THE COVID-19 ADJUSTED RESEARCH PLAN
- Database generated for interviews in control locations.
- Questionnaire development adapted to telephone interviews.
- 1.100 telephone iField interviews pre-survey for feasibility.
- 155 stakeholder in-depth interviews and discussion through WhatsApp.
- In-depth telephone interviews.
2. LABOUR FORCE SURVEY
The challenge was to ensure continuity in a highly important public interest survey measuring employment and economic conditions of the population, used at national and regional level to define social and economic policies. The fieldwork was carried out 100% during lockdown, leading to the current Mixed Mode technique. The transition to telephone interview worked well, with good quality and productivity that allowed the planned full sample to be completed.
THE INITIAL RESEARCH PLAN In-home, one visit CAPI study:
- 45-minutes interview.
- 8.500 interviews per month.
- 1.100 sample points.
- +400 F2F interviewers in field.
THE COVID-19 ADJUSTED RESEARCH PLAN
- Limited stop to data collection while reengineering the process.
- Switch to telephone interview performed by the same in-person interviewer’s network.
- Interviewer re-training.
- Same questionnaire as F2F.
3. LONGITUDINAL HEALTHCARE STUDY
Currently in its tenth year, Ipsos was tasked with ensuring continuity of a large-scale prospective longitudinal study of children and young people in out-of-home care throughout the Coronavirus crisis.
THE INITIAL RESEARCH PLAN
- 900 in-home interviews with a cohort of children/young people and their caregivers.
- 30-minute Audio-Computer Assisted Self- Interview with children/young people plus 1hr 45-minute caregiver interview administered via CAPI.
THE COVID-19 ADJUSTED RESEARCH PLAN
- Data collection stopped while the methodology was re-designed.
- Questionnaire redesigned for telephone interviewing.
- Additional questions on Covid-19 integrated.
- Approval of revised approach from ethics committee.
- Pre-mailing process set-up to administer incentives and provide documentation the children/young people and caregivers would otherwise have received during the interview.
- Re-training of F2F interviewers.
- Same interviewing team used for participants to ensure consistency across waves.
The value of the study relies on its 24-month interval between the interviews with children and young people.

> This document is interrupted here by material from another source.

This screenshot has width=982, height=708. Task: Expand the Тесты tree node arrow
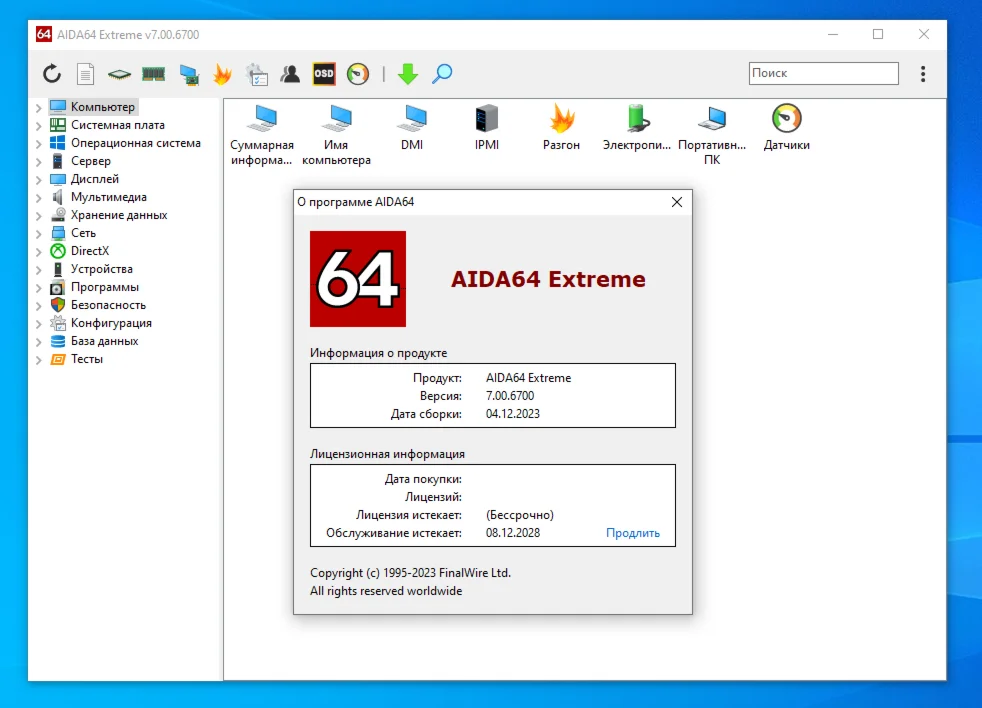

Had interviewing stopped mid-fieldwork, the study cohort interviewed this wave would have been vastly reduced. The team was quick to respond and adapt the design to facilitate the continuity of data collection and maintain the integrity of the longitudinal data.
THE FUTURE OF MIXED MODE
Moving beyond the pandemic, there is reason to believe that Mixed Mode research will become increasingly popular and considered good practice - both for recruiting participants and collecting data. It is possible that post-pandemic more people may be reluctant to complete studies face-to-face, especially if it involves inviting people into their home, and in many markets, telephone access is neither representative nor feasible. However, many of these people would be happy to participate in ways which are less disruptive than completing a survey live with an interviewer – such as completing questionnaires in their own time, online, or by telephone appointment. Ipsos is uniquely placed to support clients to unlock the benefits Mixed Mode through its strength across all data collection modes and strong geographical coverage. A leading mode-agnostic position in data collection, coupled with social research and audience measurement expertise, ensures the most appropriate Mixed Mode design can be incorporated into each study. Furthermore, Ipsos continues to innovate in and explore new data collection modes that intersect with peoples’ behaviours and needs. Irrespective of whether data collection is conducted via ‘Chat’ or ‘Voice’, our approach to Mixed Mode will continue to integrate multiple sources of data in a coherent way that allows for actionable decision-making.